JAMA. 2019;321(8):719-721. doi:10.1001/jama.2018.15212
Research

Readmission rates following hospitalization for heart failure may be related to the quality of care coordination and continuity. Van Spall and colleagues randomized 2494 adults hospitalized for heart failure and found that implementation of a patient-centered transitional care model, compared with usual care, did not improve clinical outcomes.

CME

A surgeon who begins a procedure before finishing a prior procedure may be less available to address surgical complications. In a retrospective cohort study of 66 430 surgical procedures, Sun and colleagues found that overlapping surgery was not associated with differences in in-hospital mortality or postoperative complication rates, but was associated with increased surgery length.

Editor’s Note

Author Audio Interview

Myelosuppression is an adverse event associated with the use of thiopurines for the treatment of inflammatory bowel disease. Walker and colleagues and the IBD Pharmacogenetics Study Group conducted genetic studies on 1077 patients treated with thiopurine drugs and found that variants in NUDT15 were associated with increased risk of thiopurine-induced myelosuppression.

Clinical Review & Education

Chronic obstructive pulmonary disease (COPD) is characterized by incompletely reversible airflow obstruction with dyspnea, cough, and excessive sputum production. Riley and Sciurba review the clinical management of COPD with long-acting maintenance bronchodilators, inhaled corticosteroids, and pulmonary rehabilitation.

Author Audio Interview and CME

In this JAMA Guide to Statistics and Methods, Saver and Lewis compare the “number needed to treat,” which expresses the clinical benefit of a therapy from the perspective of a patient, vs “benefit per hundred patients treated,” which expresses clinical benefit from the perspective of a physician.

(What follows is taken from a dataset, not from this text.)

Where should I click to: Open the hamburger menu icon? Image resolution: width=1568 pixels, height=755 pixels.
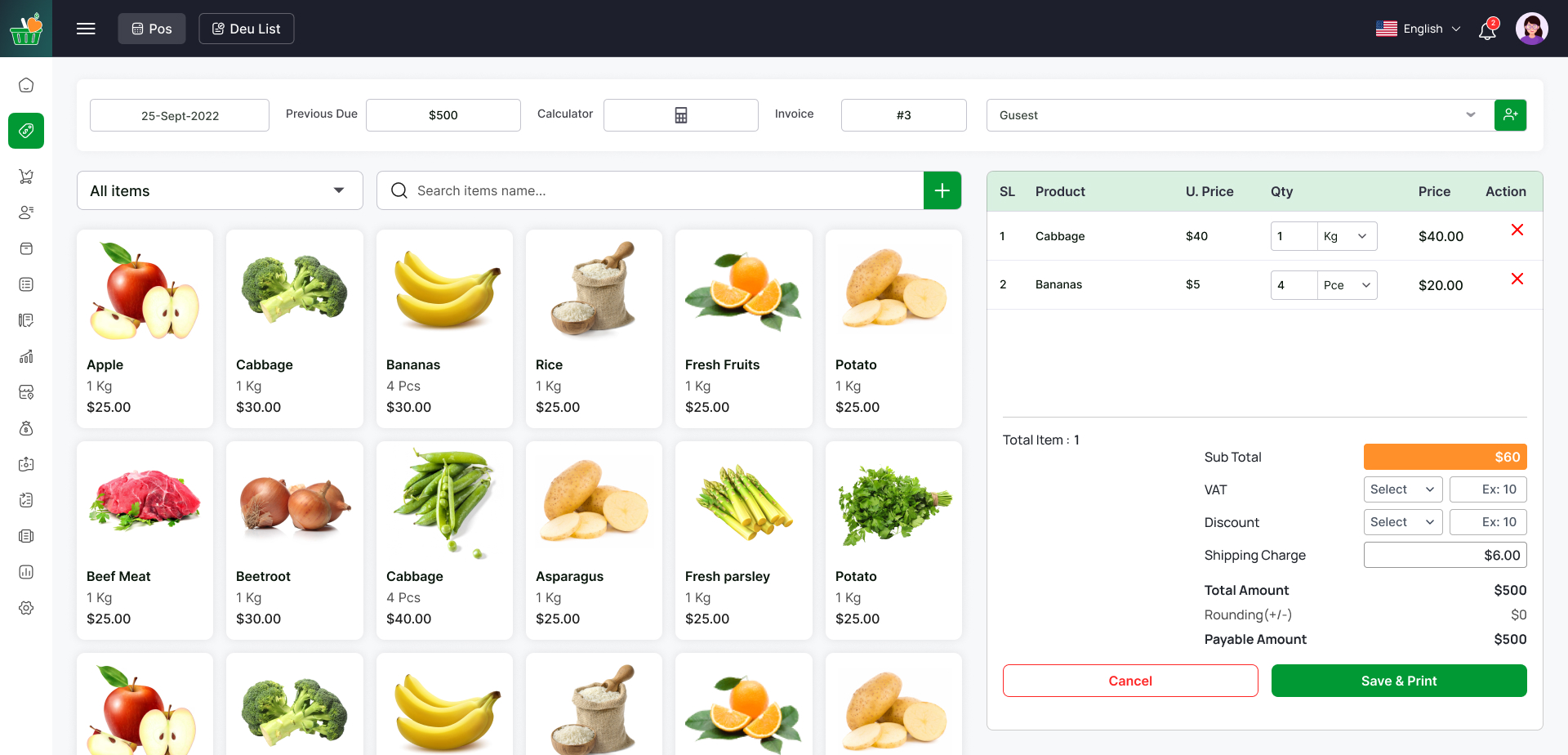(86, 28)
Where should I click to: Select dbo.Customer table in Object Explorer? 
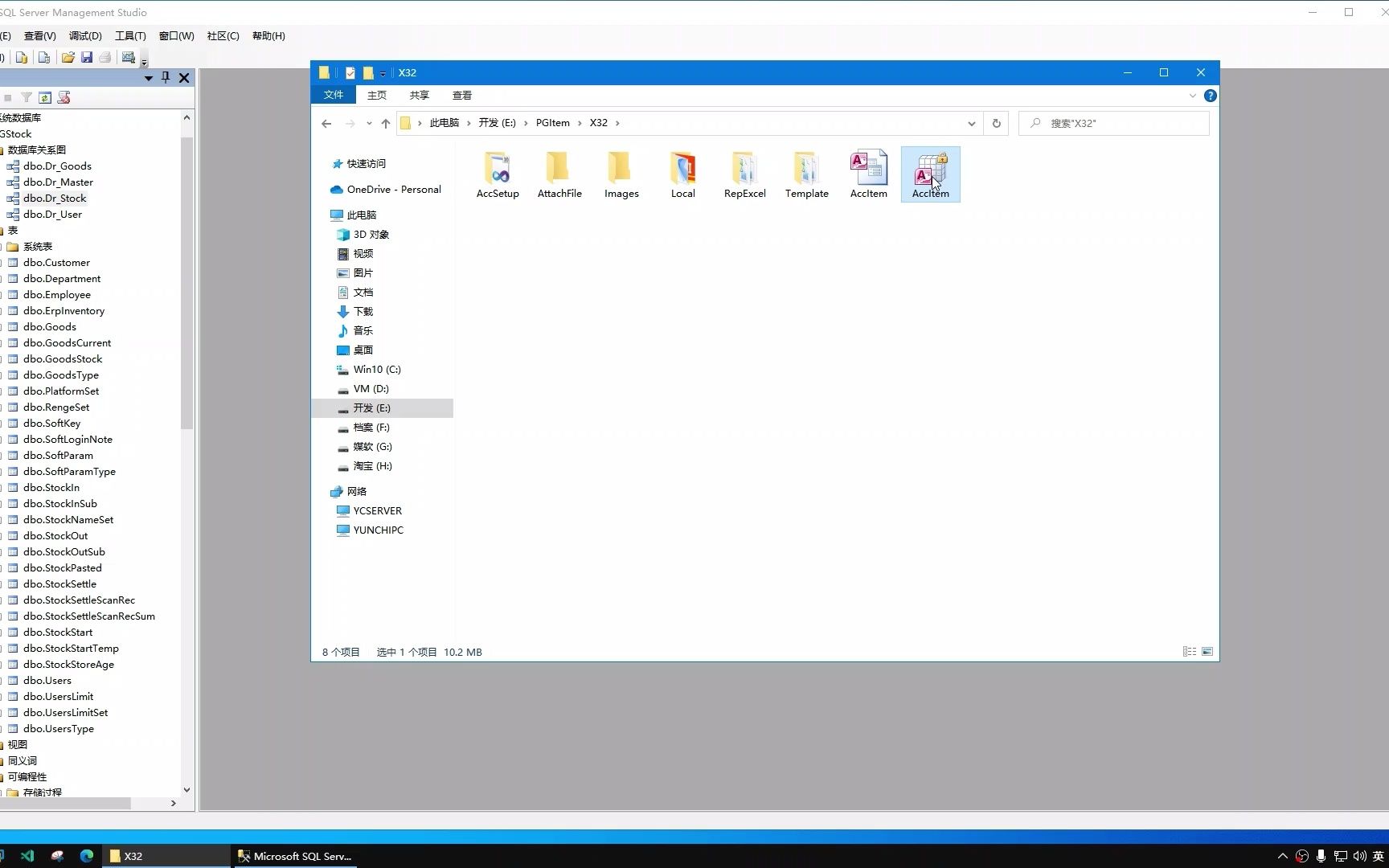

In this JAMA Clinical Guidelines Synopsis of a 2018 guideline developed by the American Heart Association and the American College of Cardiology, Alenghat and Davis discuss the management of blood cholesterol for patients at risk of atherosclerotic cardiovascular disease. An Editorial by Peterson and Greenland notes that this update bases treatment recommendations on more precise estimates of cardiovascular risk.